What's in this volume:
As stated, this is the fourth and final volume for Soul Eater. It's a sad state of affairs because, damn it all, this show is such a blast! This installment really cranks up the intensity and pushes the envelope for plot development. To this point the majority of the show has been broken up into an episodic structure with two episodes featuring a larger story. For the most part that's present here to some degree, but the episodes here change that structure a tad towards the end.
There are climactic battles with the show's antagonists all over here. For instance there's essentially all-out war between Death's school and Arachnia's forces. Medusa's kid, Crona, gets caught in the crossfire, and in the end the whole thing boils down to a massive battle with Asura. The intensity is cranked up to a degree the show hasn't had before, and the final stretch of the journey is one hell of a ride. I don't want to get into too many details about what exactly happens here in the end, so let's just say that if you appreciated the rest of the show you'll love it. Things wrap up quite nicely and the tone of the series is kept right through to the end.
If you missed out on Soul Eater then you should absolutely consider it a must buy. It's such a kick-ass show in every sense. From theme to characters and story, Soul Eater has a lot going for it. There are plenty of reasons to sing praises for it, and I can't stress enough how pleased I am that the show ended on the note that it did. Highly recommended!
Soul Eater is presented on DVD with a 1.78:1 widescreen aspect ratio that has been enhanced for anamorphic playback. One of the first things you'll notice when watching this show is that it's probably one of the most vibrant and dynamic series to come along in quite some time. Everything pops here and it draws you in with the marvelous palette that was employed. The designs in the show are unique and all around the animation is very good. From a technical standpoint the transfer is solid with very little grain and only a couple moments where aliasing creeps in. Otherwise this show is awesome looking!
Equally good is the audio package which features Japanese 2.0 stereo and English 5.1 surround. Both dubbing casts do a phenomenal job here and quite frankly I didn't have a favorite out of the two. Technically speaking the English track stands out with more use of the soundstage and nice implementation of the rear channels. The Japanese 2.0 is no slouch in quality, but in terms of directionality it's relatively flat.

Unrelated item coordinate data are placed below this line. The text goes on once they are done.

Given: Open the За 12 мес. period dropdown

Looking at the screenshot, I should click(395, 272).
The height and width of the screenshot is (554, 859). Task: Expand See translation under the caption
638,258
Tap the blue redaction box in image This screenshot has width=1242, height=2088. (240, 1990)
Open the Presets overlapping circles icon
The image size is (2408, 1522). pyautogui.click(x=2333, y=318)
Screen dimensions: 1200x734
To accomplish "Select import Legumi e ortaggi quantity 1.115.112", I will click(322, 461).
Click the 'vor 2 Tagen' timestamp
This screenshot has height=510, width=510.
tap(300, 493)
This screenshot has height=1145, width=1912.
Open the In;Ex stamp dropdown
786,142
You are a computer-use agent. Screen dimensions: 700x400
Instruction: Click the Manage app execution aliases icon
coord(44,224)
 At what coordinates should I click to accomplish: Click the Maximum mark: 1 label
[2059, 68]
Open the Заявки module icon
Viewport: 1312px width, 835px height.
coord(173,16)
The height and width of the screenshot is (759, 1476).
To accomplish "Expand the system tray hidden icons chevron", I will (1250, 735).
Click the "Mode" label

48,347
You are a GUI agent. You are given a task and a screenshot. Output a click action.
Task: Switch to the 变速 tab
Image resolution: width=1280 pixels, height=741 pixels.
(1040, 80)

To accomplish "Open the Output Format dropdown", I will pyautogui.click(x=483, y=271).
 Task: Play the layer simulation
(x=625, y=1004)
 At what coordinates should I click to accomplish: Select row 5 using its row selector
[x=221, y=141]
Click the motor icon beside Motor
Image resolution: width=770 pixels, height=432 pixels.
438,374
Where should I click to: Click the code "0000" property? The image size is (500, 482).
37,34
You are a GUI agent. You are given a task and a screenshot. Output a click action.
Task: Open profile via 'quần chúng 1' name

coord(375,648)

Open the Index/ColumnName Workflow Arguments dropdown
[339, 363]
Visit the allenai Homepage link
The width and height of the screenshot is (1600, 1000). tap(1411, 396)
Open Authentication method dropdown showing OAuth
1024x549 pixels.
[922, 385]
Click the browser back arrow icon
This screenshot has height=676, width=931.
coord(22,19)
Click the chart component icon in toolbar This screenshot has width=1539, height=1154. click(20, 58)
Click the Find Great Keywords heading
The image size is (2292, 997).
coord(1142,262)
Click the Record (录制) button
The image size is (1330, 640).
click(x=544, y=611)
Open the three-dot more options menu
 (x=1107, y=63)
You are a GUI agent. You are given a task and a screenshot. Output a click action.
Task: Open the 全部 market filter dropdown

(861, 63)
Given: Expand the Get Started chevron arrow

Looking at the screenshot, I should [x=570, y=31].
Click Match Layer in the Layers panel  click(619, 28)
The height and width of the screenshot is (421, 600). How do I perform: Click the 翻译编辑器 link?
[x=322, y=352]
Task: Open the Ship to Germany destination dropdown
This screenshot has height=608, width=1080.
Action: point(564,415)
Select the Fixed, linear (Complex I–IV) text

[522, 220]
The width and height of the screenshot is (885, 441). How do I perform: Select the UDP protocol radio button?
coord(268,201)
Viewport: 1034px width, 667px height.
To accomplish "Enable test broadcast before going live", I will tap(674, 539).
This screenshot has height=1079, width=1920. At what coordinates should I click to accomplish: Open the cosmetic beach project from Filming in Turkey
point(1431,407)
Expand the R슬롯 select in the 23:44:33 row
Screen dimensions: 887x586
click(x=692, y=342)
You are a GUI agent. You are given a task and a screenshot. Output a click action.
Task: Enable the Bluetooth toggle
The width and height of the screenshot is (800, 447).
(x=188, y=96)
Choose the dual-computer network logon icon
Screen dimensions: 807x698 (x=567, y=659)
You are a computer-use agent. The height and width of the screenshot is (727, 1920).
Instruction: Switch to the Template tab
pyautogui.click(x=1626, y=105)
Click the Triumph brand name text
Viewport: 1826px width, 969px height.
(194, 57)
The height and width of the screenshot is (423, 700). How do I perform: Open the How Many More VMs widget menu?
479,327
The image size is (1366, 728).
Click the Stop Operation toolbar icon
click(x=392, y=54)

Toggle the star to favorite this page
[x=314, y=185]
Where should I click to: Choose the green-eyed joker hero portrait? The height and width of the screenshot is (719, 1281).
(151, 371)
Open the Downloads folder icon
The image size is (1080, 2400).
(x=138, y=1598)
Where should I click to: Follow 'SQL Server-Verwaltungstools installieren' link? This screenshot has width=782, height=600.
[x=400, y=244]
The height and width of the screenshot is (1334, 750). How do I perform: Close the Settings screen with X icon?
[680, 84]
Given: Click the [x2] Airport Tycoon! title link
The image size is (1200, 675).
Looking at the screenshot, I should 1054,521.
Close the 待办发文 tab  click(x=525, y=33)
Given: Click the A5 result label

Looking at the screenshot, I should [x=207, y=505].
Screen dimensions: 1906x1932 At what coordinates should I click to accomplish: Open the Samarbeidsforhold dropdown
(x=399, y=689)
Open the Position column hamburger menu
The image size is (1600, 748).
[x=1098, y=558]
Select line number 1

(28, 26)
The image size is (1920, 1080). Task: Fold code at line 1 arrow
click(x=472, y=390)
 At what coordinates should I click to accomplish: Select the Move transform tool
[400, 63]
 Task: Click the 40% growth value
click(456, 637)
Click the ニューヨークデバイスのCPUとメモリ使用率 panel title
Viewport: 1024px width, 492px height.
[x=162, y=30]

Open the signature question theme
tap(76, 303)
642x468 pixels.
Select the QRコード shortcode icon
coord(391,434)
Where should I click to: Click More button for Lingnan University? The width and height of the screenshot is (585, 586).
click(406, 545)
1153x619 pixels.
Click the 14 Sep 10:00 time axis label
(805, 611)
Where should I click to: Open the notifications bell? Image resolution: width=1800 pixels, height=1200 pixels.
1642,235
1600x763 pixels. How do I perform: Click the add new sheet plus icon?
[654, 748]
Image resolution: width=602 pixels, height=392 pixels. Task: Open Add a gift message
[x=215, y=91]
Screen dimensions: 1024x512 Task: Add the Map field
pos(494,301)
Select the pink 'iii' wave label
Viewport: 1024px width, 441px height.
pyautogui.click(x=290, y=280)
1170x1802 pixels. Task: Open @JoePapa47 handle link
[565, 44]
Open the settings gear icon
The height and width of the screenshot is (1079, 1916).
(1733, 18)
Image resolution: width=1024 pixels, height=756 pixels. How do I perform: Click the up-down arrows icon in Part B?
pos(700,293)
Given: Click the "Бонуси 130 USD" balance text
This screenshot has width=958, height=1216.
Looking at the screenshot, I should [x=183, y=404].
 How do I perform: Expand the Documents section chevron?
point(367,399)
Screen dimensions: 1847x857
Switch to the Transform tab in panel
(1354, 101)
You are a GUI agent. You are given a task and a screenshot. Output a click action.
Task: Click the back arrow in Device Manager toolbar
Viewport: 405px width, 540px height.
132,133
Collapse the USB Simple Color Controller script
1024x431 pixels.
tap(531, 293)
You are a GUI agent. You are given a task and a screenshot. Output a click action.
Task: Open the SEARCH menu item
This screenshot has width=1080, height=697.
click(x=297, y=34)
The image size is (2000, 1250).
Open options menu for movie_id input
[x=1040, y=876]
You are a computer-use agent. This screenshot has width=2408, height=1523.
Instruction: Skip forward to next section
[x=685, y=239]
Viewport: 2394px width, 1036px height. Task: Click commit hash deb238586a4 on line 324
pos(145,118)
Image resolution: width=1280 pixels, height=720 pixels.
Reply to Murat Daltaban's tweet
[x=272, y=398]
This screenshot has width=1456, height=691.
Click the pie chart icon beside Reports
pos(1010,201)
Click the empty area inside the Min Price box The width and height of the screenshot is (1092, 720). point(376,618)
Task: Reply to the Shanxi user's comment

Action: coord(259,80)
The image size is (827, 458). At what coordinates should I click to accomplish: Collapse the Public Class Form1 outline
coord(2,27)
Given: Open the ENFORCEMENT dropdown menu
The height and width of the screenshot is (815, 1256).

For bonus features there are some trailers, clean animations, and a commentary track. As one might expect the commentary track is more entertaining than it is informative, but it's still worth checking out once you finish watching this set. There's also another installment of "Soul Eater Late Show" which is a collection of mini animated clips with some random content. It's basically an additional bit of animation that aired with the episodes in Japan.
Soul Eater is the kind of show that throws a lot of over the top action your way, but it does so with plenty of style. There's an explosive energy to the series and the storylines are more successful than they're not. In this final leg of the journey all hell breaks loose, but it's downright epic at times. If you've been watching the show then you'll want to pick it up, however, if you just haven't seen the series yet then consider it a high recommendation.